For more reasons than one. He dropped his eyes to the man and woman talking not far away.
* * *
What did I ever see in him? Sally Hosten thought.
Her husband—soon to be ex-husband—stood at parade rest, hands clasped behind his back. Karl Hosten was a tall man even for one of the Chosen, broad-shouldered and narrow-waisted, as trim at thirty-five as he had been twelve years ago when they married. His face was square and so deeply tanned that the turquoise-blue eyes glowed like jewels by contrast; his cropped hair was white-blond. He wore undress uniform: gray shorts and short-sleeved tunic and gunbelt.
“This parting is not of my will,” he said in crisp Chosen-accented Landisch.
“No, it’s mine,” Sally agreed, in English.
She’d spoken Landisch for a long time, her voice had been a little rusty when she went to the Santander embassy to see about getting her Republican citizenship back. She’d met Maurice there. And she didn’t intend to speak Karl’s language again, if she could help it.
“Will you not reconsider?” he said.
Twelve years together had made it easy for her to read the emotions behind a Chosen mask-face. The sorrow she sensed put a bubble of anger at the back of her mouth, hard and bitter.
“Will you give John back his children?” she said.
A brief glance aside showed that her son John wasn’t nearby anymore. Where . . . twenty feet or so, bending over a cargo net with another boy of about the same twelve years. Jeffrey Farr, Maurice’s son.
Karl Hosten stiffened and ran a hand over his stubbled scalp. “The law is the law; genetic defects must be—”
“A clubfoot is not a genetic defect!” Sally said with quiet deadliness. “It’s a result of carriage during pregnancy”—a spear of guilt stabbed her—”which can be, was, corrected surgically. And you didn’t even tell me you were having him sterilized in the delivery room. I didn’t find out until he was eleven years old!”
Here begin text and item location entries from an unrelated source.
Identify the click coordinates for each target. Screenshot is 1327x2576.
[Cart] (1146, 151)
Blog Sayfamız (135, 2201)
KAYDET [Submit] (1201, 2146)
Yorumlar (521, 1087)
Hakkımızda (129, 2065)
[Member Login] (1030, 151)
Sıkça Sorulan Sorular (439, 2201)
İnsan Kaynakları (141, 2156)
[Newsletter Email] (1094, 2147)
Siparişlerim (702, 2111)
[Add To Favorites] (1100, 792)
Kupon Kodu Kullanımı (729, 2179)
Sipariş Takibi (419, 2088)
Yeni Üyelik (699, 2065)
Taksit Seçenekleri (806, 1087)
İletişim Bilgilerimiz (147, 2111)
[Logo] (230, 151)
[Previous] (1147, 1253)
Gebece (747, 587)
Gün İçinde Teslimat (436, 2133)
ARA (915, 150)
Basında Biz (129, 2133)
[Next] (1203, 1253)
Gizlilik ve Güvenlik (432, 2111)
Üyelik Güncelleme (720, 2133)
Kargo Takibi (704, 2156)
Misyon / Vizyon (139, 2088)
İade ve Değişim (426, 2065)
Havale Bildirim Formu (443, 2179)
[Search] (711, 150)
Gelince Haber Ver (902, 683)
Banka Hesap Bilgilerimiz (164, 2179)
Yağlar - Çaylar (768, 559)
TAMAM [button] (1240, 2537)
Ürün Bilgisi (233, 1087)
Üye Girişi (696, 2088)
“Would you have been happier if you knew? Would he?”
“How happy would he be when he found out he couldn’t be Chosen?”
Karl swallowed and looked very slightly away. He is my son too, he didn’t say. Aloud: “There are many fine careers open to Probationers-Emeritus. Johan is an intelligent boy. The University—”
“As a Washout,” Sally said, using the cruel slang term for those who failed the exacting Trial of Life at eighteen after being born to or selected for the training system. It was far better than Protégé status, anything was, but in the Land of the Chosen . . .
“We’ve had this conversation too many times,” she said.
Karl sighed. “Correct. Let us get this over with.”
She looked around. “John!”
* * *
John Hosten felt prickly, as if his own skin were too tight and belonged to somebody else. Everyone had been too quiet in the steamcar, after they picked him up at the school. He’d already said good-bye to his friends—he didn’t have many—and packed. Vulf, his dog, was already on board the ship.
I don’t want to listen to them fight, he thought, and began drifting away from his mother and father.
That put him near another boy about his own age. John’s eyes slid back to him, curiosity driving his misery away a little. The stranger was skinny and tall, red-haired and freckled. His hair was oddly cut, short at the sides and floppy on top, combed—a foreigner’s style, different from both the Chosen crop and the bowl-cut of a Proti. He wore a thin fabric pullover printed in bizarre colorful patterns, baggy shorts, laced shoes with rubber soles, and a ridiculous looking billed cap.
“Hi,” he said, holding out a hand. Then: “Ah, guddag.”
“I speak English,” John said, shaking with the brief hard clamp of the Land. English and Imperial were compulsory subjects at school, and he’d practiced with his mother.
The other boy flexed his fingers. “Better’n I speak Landisch,” he said, grinning. “I’m Jeffrey Farr. That’s my dad over there.”
He nodded towards a tall slender man in a white uniform who was standing a careful twenty meters from the Hosten party. John recognized the uniform from familiarization lectures and slides: Republic of Santander Navy, officer’s lightweight summer garrison version. It must be Captain Farr, the officer Mom had been seeing at the consulate about the citizenship stuff.